EXERCISE AIM: Where a line below holds the string "computer", count it; then give the total without any other words.

DATA IN THIS EXERCISE:
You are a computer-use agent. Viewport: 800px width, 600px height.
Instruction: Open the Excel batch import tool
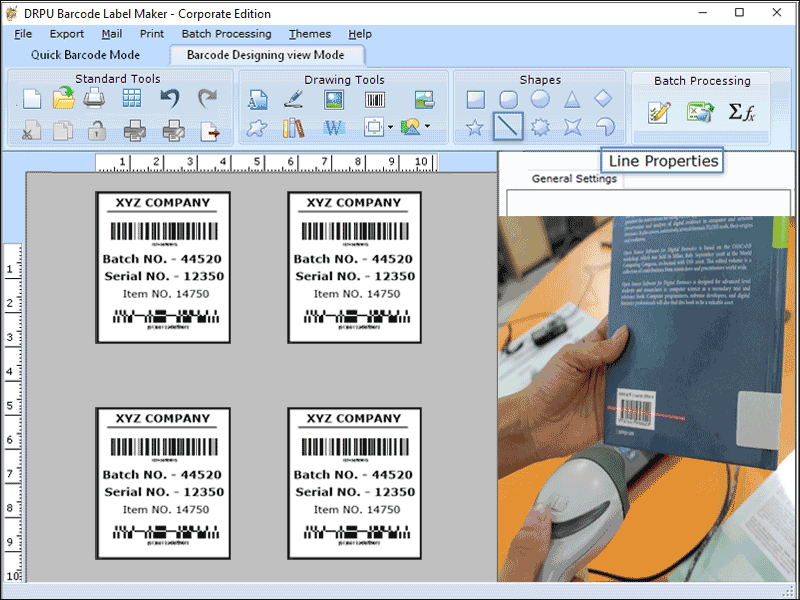[700, 110]
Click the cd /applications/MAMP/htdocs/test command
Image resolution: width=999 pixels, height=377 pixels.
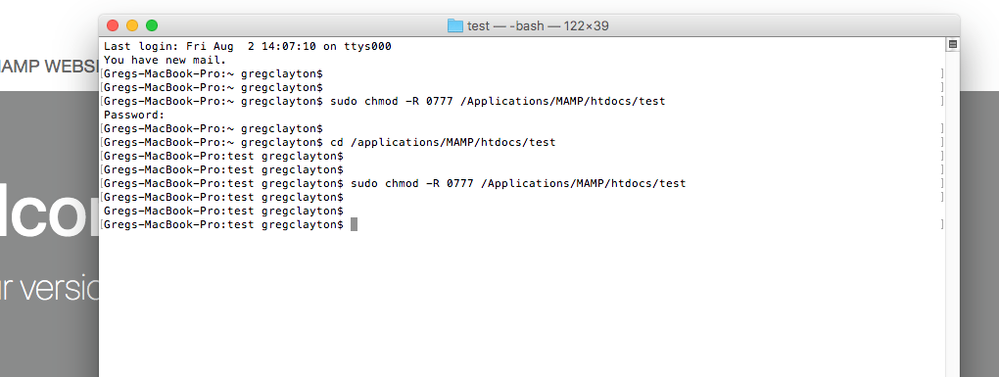pyautogui.click(x=443, y=143)
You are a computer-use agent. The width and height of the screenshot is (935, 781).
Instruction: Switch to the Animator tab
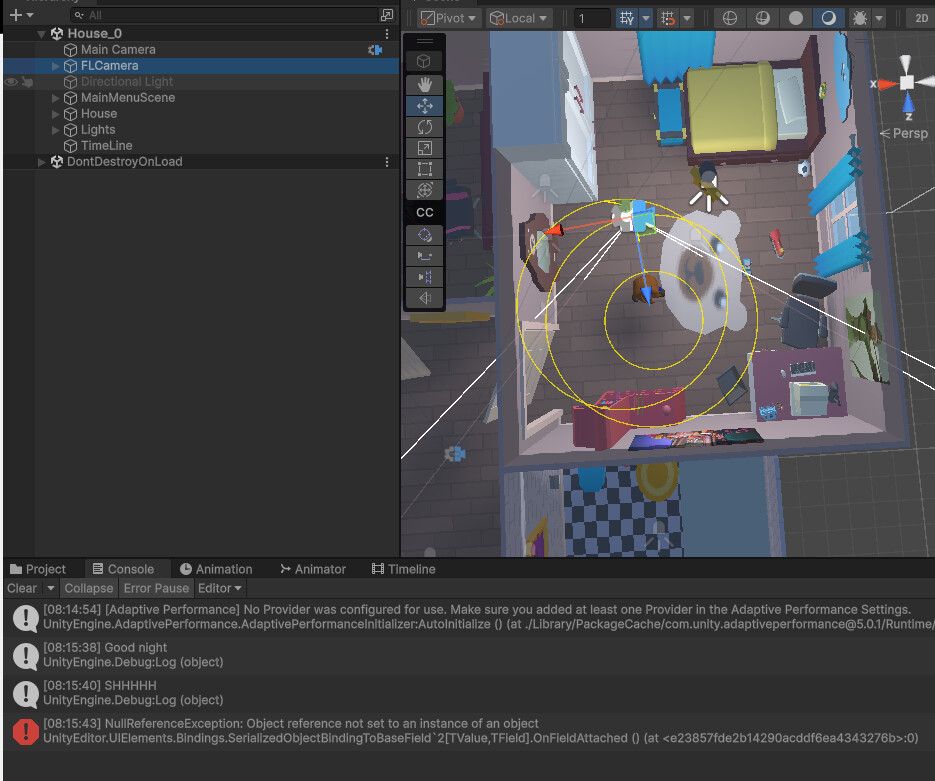pyautogui.click(x=313, y=569)
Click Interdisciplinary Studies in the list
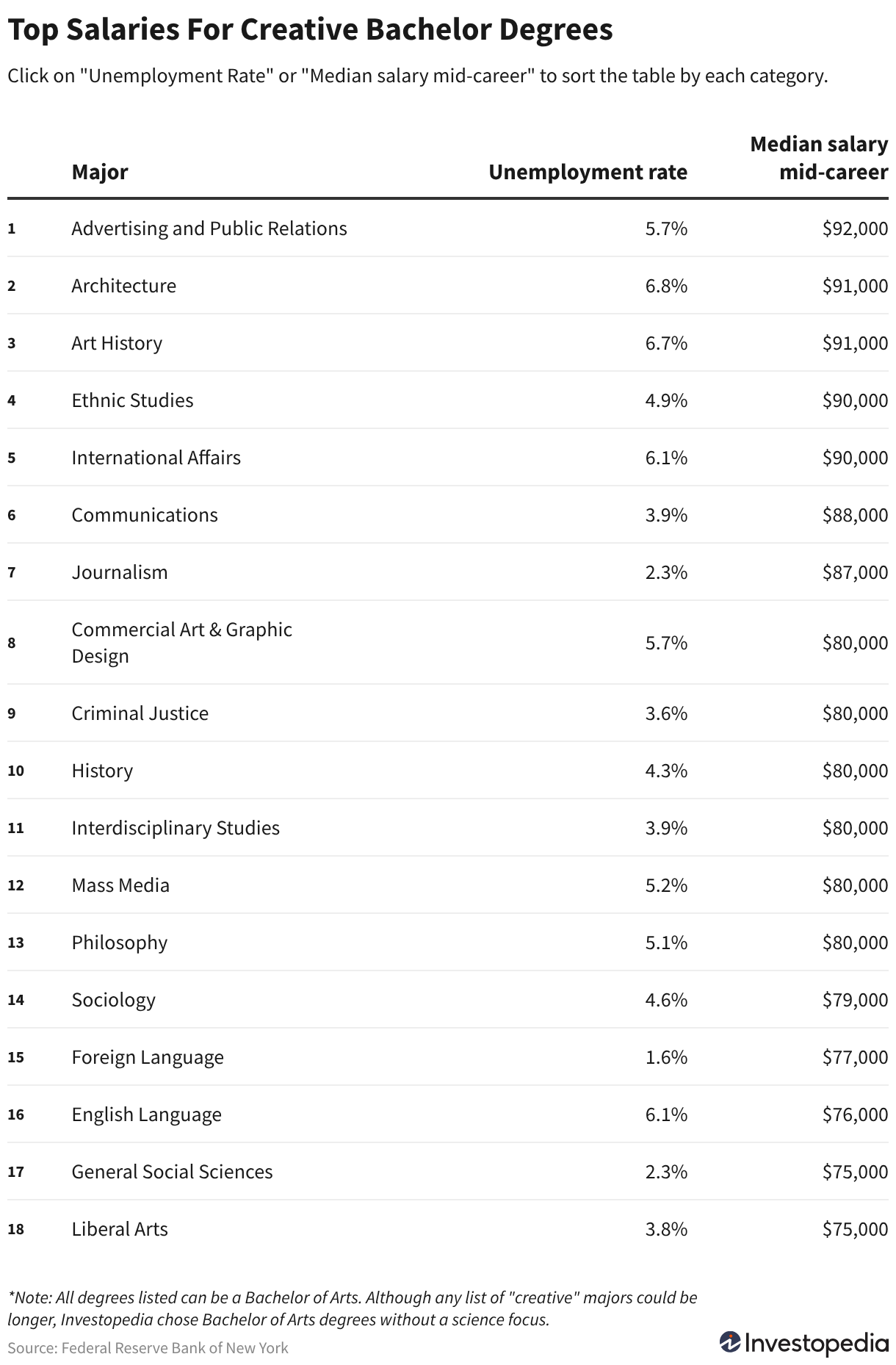The image size is (896, 1365). [176, 828]
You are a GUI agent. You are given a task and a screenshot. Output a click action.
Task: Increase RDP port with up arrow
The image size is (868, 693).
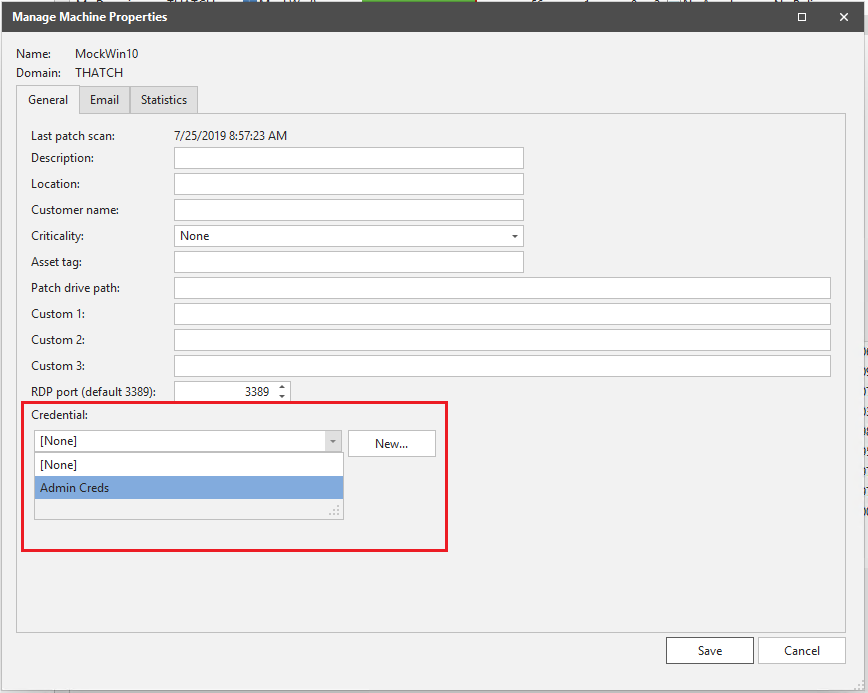pyautogui.click(x=282, y=387)
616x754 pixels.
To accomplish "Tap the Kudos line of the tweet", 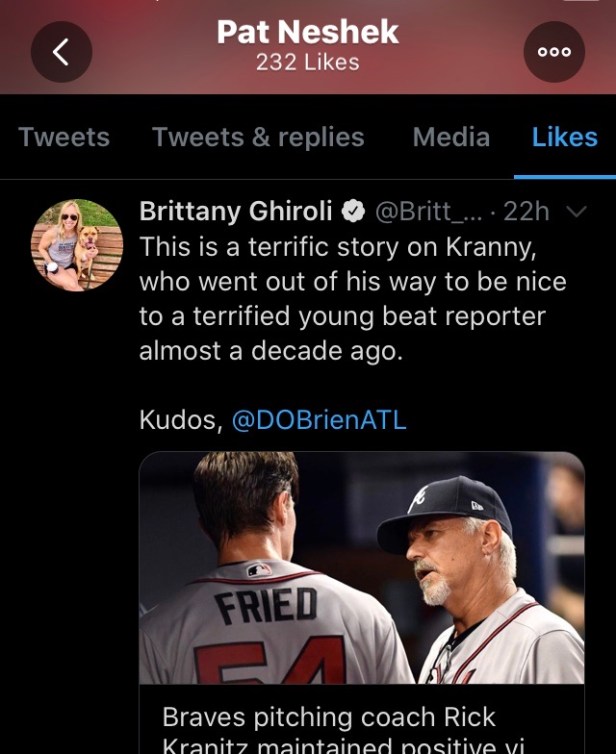I will (181, 420).
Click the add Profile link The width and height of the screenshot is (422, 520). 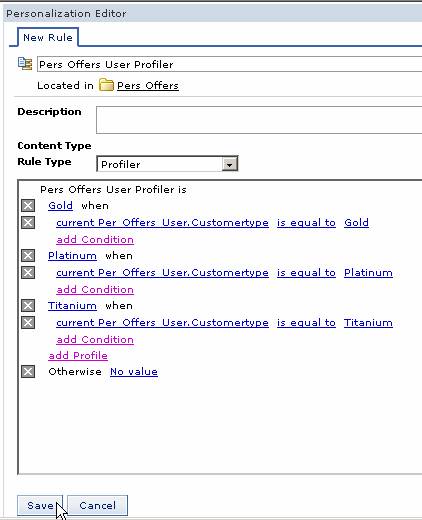click(x=78, y=355)
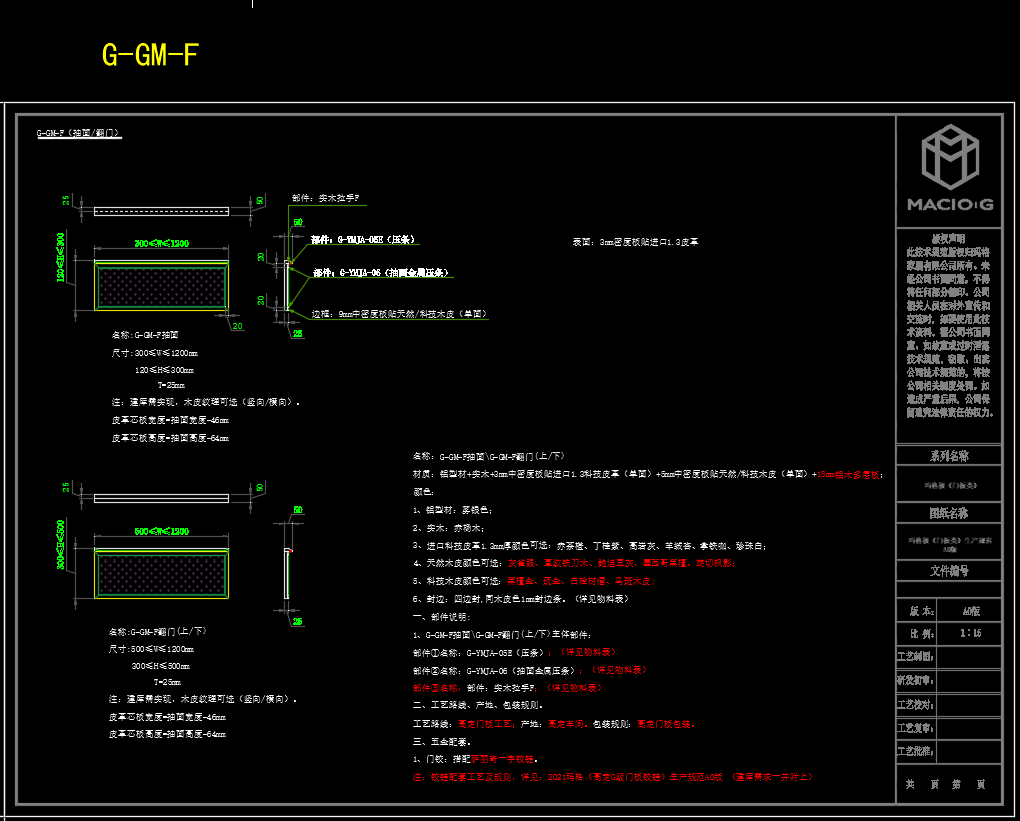Viewport: 1020px width, 821px height.
Task: Select the 500≤W≤1200 width dimension
Action: 161,531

RESPONSE: 2